Cincinnati Public School's Board of Education is plotting out a return to blended learning for next semester. CPS switched to distance learning last semester due to a lack of staffing due to COVID-19.
Chief Strategy Officer Sarah Trimble-Oliver said for blended learning to happen, COVID-19 cases need to be within a certain range.
"Forty cases per 100,000 is the range we would need to be below," Trimble-Oliver said.
Trimble-Oliver says Cincinnati is currently dealing with 70 cases per 100,000 people. The city's positivity rate is at 10.8%.
The Board of Education will start reviewing COVID-19 data Jan. 2. On Jan. 16, if cases remain below that threshold, Pre-K and specialized classrooms can return Feb. 1.

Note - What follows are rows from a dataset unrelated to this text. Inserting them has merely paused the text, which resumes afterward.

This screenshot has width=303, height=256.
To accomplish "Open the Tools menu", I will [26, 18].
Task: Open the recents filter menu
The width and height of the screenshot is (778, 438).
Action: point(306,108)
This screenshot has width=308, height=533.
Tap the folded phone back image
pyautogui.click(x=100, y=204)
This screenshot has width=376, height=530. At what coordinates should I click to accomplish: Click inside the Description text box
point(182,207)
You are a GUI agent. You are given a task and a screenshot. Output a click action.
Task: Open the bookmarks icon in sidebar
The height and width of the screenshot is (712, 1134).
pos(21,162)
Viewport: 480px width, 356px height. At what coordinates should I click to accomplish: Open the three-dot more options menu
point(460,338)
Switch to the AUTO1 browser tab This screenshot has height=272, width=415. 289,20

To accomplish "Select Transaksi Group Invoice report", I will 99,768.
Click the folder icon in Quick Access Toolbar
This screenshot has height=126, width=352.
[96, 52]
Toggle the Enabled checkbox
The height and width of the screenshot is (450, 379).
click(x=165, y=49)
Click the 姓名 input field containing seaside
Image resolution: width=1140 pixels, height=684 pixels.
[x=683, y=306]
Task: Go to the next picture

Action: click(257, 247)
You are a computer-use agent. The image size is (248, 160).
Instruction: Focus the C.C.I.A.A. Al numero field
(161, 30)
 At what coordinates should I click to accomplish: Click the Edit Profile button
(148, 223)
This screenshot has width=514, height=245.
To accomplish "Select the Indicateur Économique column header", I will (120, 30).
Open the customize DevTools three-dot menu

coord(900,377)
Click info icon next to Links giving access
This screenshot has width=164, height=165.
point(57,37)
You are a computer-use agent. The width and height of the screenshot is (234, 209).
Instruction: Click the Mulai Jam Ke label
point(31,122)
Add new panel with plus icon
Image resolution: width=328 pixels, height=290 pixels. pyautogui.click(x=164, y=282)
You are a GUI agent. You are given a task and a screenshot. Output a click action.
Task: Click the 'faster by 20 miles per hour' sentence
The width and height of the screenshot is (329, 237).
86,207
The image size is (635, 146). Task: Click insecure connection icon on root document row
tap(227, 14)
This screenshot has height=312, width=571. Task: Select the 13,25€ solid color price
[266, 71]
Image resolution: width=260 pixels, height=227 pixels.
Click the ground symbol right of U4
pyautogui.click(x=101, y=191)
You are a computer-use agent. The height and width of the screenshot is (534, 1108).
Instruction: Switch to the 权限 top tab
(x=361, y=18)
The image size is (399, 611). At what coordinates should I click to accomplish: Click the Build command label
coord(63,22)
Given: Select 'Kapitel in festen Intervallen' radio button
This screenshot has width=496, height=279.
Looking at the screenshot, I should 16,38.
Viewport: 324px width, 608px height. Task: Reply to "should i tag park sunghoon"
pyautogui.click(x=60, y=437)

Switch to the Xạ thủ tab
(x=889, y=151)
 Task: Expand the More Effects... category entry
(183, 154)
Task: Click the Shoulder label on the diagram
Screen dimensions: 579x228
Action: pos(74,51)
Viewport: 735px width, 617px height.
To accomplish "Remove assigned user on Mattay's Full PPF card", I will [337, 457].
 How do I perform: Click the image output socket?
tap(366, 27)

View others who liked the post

A slide shown during Wednesday's meeting says that blended learning offers both academic and COVID safety risk. Meanwhile, distance learning offers high academic risk, but low COVID risk.
Anti-Racism Policy
Cincinnati Public Schools on Wednesday also adopted an anti-racism policy.
The policy's purpose is to create processes that identify racism within the school district. The policy identifies racism as "a system of structuring opportunity and assigning value based on the social interpretation of how one looks."
Staff within the district will be trained on anti-racism going forward. The policy will also be included in student handbooks.
You can read the policy below:
A previous version of this article incorrectly stated that if cases remain below the stated threshold by Jan. 16, Pre-K and specialized classrooms can return Feb. 1. It is actually Pre-K through grade 3 and specialized classrooms that can return at that time.